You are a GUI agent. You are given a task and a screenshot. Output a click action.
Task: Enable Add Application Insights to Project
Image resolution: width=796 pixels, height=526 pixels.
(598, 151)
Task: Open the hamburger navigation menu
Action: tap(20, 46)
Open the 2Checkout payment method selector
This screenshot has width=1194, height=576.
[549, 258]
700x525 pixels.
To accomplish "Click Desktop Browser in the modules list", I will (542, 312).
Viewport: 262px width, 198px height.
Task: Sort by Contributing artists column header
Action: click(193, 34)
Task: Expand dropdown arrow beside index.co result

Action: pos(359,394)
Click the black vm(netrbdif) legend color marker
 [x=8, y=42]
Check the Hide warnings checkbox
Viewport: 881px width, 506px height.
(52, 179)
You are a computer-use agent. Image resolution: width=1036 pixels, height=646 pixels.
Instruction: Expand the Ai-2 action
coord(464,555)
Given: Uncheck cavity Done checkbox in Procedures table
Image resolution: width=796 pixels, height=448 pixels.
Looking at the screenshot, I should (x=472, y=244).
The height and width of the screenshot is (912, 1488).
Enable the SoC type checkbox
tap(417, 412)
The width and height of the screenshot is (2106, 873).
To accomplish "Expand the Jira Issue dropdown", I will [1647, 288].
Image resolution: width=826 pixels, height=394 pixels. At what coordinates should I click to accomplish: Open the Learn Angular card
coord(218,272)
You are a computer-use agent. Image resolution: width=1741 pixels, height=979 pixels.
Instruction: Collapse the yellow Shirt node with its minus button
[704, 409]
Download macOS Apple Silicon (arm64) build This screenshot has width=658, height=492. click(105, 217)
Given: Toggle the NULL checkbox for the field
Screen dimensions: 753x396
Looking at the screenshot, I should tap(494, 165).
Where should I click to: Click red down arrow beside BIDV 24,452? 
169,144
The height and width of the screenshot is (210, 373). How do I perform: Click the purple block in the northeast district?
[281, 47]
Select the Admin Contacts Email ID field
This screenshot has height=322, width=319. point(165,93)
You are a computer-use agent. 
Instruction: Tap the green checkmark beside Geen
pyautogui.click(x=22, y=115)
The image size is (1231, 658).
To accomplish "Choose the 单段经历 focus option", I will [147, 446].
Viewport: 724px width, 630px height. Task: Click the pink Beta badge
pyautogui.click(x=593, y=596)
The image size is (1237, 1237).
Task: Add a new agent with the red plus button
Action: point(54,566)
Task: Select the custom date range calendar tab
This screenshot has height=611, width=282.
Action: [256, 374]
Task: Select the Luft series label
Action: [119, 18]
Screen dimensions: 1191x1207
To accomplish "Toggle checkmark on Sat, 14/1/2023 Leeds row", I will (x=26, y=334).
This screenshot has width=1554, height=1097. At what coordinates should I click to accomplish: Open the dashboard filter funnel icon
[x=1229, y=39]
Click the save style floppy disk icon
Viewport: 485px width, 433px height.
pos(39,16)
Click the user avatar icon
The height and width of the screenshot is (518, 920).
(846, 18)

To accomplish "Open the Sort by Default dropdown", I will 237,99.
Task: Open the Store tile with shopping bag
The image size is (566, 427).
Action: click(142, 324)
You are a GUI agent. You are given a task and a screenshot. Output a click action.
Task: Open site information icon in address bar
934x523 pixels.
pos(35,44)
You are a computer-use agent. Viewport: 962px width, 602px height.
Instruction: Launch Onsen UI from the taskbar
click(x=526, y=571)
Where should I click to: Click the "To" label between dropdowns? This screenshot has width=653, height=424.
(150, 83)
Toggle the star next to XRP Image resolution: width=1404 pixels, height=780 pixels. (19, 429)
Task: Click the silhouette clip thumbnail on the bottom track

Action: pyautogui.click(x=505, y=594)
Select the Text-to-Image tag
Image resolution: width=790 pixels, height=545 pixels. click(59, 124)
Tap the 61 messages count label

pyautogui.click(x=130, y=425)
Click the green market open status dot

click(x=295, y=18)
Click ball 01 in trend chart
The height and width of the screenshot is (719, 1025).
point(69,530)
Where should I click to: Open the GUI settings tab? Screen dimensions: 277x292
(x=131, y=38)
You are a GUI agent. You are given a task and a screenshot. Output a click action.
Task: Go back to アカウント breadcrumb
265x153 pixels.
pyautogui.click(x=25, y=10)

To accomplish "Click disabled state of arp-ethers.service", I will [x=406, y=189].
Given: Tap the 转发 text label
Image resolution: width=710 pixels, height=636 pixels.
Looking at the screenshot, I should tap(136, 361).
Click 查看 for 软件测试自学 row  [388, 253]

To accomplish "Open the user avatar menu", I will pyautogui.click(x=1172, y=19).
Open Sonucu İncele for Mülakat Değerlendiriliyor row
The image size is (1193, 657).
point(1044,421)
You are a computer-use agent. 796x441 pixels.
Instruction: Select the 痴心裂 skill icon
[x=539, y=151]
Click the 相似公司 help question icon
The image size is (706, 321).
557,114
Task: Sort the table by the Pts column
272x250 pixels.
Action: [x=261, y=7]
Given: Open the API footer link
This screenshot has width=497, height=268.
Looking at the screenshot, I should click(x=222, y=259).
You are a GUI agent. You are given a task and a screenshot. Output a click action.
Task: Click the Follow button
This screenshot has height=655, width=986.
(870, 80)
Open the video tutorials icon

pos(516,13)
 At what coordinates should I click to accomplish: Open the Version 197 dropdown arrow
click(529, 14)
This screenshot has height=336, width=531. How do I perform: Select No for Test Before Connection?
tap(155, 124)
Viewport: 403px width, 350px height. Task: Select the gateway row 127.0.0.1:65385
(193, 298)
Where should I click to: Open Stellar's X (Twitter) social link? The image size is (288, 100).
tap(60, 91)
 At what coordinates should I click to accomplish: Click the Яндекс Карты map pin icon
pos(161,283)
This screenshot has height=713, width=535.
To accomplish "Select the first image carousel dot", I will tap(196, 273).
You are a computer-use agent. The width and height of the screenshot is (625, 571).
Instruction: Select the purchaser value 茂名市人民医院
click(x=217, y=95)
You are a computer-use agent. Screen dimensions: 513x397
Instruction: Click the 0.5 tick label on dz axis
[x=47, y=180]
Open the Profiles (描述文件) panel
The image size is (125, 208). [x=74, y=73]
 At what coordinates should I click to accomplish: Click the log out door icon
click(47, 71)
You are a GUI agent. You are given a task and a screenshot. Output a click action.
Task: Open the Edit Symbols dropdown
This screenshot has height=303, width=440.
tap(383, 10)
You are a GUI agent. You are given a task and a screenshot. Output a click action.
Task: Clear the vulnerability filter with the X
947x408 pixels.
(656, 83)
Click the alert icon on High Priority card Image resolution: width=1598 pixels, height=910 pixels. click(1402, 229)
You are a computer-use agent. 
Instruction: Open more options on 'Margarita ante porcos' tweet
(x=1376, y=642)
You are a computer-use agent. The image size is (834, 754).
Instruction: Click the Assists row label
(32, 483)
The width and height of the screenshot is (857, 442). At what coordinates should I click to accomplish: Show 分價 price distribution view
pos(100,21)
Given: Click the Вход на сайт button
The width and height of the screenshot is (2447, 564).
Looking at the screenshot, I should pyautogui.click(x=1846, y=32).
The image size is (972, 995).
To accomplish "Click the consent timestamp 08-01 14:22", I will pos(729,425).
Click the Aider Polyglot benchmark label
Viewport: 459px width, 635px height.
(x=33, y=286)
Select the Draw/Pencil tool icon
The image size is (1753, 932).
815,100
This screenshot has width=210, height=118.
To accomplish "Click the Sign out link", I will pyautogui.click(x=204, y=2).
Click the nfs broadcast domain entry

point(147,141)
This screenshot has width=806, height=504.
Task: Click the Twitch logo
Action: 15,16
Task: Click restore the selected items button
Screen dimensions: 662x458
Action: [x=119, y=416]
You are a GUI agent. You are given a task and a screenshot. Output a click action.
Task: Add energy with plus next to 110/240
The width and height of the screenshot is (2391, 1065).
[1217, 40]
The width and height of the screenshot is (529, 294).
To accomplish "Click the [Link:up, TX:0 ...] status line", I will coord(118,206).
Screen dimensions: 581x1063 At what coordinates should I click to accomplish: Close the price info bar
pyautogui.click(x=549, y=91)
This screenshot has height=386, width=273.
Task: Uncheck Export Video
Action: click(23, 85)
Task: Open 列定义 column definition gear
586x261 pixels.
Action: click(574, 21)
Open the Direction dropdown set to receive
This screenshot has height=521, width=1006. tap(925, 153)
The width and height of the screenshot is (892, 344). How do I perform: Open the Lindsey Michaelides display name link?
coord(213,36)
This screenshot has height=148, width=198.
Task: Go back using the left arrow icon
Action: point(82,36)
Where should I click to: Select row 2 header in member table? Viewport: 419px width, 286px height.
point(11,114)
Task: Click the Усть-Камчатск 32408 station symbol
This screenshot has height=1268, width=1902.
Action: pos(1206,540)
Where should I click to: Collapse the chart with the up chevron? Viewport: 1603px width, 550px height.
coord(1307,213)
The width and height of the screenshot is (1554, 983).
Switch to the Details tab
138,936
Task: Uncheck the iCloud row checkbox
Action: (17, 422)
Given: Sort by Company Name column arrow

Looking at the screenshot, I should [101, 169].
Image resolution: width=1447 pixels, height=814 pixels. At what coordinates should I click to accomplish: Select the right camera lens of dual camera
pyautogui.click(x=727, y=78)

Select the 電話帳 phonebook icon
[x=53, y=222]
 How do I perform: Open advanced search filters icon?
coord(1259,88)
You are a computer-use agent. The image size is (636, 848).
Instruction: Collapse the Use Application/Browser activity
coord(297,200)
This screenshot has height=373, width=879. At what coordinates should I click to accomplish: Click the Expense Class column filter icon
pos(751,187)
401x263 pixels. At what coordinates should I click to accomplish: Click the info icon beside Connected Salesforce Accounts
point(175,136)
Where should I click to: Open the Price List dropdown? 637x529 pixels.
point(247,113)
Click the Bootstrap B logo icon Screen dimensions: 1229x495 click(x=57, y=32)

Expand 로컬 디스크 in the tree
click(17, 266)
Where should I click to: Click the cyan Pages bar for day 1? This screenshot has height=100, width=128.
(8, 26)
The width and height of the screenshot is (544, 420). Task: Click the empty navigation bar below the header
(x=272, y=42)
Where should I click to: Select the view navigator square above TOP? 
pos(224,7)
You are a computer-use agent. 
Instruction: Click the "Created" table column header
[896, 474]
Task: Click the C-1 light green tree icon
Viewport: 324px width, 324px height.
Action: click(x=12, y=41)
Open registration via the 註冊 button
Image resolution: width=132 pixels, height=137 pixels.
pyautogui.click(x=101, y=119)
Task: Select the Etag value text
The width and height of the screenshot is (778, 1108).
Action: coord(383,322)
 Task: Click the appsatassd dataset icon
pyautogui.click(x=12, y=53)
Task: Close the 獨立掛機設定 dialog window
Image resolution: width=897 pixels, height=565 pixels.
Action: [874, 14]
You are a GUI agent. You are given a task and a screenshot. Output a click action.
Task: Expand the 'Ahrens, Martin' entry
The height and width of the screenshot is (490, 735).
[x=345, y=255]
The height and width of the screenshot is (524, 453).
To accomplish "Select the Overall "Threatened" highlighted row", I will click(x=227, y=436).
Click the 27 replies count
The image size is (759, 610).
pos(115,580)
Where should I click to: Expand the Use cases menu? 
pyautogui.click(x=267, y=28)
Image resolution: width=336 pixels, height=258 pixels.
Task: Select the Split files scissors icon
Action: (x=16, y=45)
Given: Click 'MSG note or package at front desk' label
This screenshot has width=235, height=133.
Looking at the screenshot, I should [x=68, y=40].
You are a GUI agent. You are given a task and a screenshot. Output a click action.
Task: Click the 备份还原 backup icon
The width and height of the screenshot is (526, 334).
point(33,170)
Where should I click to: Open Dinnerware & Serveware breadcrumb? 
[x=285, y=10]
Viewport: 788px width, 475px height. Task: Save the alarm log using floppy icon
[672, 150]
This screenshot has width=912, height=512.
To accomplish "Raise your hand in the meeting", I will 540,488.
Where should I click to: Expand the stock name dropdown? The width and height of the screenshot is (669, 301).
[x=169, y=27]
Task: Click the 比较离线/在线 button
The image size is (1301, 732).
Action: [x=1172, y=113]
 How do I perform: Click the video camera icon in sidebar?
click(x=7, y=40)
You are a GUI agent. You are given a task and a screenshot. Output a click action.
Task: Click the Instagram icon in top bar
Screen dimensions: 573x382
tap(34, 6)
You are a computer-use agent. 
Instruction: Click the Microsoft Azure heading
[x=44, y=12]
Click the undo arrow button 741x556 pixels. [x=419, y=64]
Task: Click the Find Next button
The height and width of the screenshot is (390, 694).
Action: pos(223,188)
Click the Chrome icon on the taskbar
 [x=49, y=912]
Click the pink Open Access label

■ **Objective**
From the data above, select every line containing the word "navigation". Matching is case-sensitive.

■ **Complete output**
Task: Open the hamburger navigation menu
The width and height of the screenshot is (544, 420). Task: Click the empty navigation bar below the header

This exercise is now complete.